◆ Task description ◆
Could you carry on the passage about coca and malnutrition in Bolivia, starting right after its final sentence?

*** Opening of Text shown ***

Evo Morales himself attended the 52nd Session of the UN Narcotics Commission where he spoke in defense of coca leaf production and use. With coca leaves in hand, Morales stated that Bolivia would not prohibit all legally grown coca, but would restrict the excess cultivation of the plant. Morales indicated government efforts to reduce coca production beyond legal uses as the excess production is what ends up in the drug industry. Morales's administration sued the UN Commission in an attempt to have coca leaves removed from the global list of narcotics. In showing the coca leaves, he said, "This is not cocaine" to which he received applause. "I am a consumer of coca", he declared, placing leaves in his mouth and chewing them, to which he again received applause. Morales stated that not only indigenous people use coca leaf, but also other groups including students, miners, professionals and others. Morales claimed that the coca leaf in its natural state has medicinal and nutritional qualities and does not cause harm. He explained that the country's recently approved Political Constitution protects the coca leaf and its cultural heritage because the plant in its natural state is not narcotic. He then went on to ask the commission to include in its list of global narcotics several substances produced with coca leaves as an ingredient, including cocaine hydrochloride, cocaine base paste and cocaine sulfate.

Malnutrition 
Malnutrition is widespread in Bolivia, as Bolivia is the second poorest country to Haiti in the Western Hemisphere and has two thirds of its population below the World Bank poverty benchmark of $2.00/day." To date, there has been substantial foreign food aid implemented in Bolivia, which include initiatives from the USAID, FHI (Food Health International), and the Global Food for Education Initiative. This foreign food aid offers an appreciable supply of food for the impoverished families in Bolivia but is primarily wheat grain, which holds limited nutritional value.

*** Close of Text shown ***
*** Opening of Given data ***

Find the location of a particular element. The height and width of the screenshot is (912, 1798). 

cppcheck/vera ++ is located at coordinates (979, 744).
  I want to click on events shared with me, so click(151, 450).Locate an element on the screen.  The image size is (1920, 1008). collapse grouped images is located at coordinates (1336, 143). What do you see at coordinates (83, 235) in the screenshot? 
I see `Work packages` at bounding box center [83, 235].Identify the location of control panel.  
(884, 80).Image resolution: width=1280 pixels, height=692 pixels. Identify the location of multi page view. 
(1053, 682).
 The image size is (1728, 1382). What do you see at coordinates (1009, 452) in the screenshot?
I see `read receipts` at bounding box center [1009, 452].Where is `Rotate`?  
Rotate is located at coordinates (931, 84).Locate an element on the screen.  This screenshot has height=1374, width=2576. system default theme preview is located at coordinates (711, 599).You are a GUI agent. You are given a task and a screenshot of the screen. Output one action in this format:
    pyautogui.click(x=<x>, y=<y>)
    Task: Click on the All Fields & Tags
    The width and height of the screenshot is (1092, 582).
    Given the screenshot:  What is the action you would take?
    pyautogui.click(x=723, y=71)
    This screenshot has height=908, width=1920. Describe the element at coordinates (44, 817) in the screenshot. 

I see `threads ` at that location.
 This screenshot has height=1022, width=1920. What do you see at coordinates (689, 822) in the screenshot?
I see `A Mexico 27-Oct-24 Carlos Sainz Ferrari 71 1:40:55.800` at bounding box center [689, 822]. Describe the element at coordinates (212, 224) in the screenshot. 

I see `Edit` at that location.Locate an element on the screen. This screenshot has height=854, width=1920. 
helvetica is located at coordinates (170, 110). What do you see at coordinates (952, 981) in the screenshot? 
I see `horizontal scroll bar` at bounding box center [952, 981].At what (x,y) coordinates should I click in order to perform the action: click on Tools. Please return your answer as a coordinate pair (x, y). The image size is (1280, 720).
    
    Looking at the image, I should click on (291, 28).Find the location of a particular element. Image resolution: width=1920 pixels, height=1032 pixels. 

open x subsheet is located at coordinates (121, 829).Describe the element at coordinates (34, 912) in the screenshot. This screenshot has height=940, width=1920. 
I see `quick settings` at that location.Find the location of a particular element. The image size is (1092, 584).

*** Close of Given data ***

◆ Exercise response ◆
There have been initiatives led by FHI with their aid effort in Bolivia by implementing two programs aimed specifically at Health and Food Security, and Agricultural Intensification and Income Production.  Although these two programs have the same initiative of improving the health of Bolivians, they are actually competing against each other.  This is due to their different priorities.  The health and food security team embrace a more healthy diet for the population while the agricultural team is working towards increasing the marketability of crops.  As a result, these two programs have begun to pull the food aid policy in opposite directions.

This is further emphasized by the instance where the highly nutritional quinoa has been the target and focus for export to the developed world, with the incentive of economic development in Bolivia.  This has caused inflation for quinoa for locals and as a result, the locals rarely consume quinoa, even though the vast majority know of its superior nutritional value."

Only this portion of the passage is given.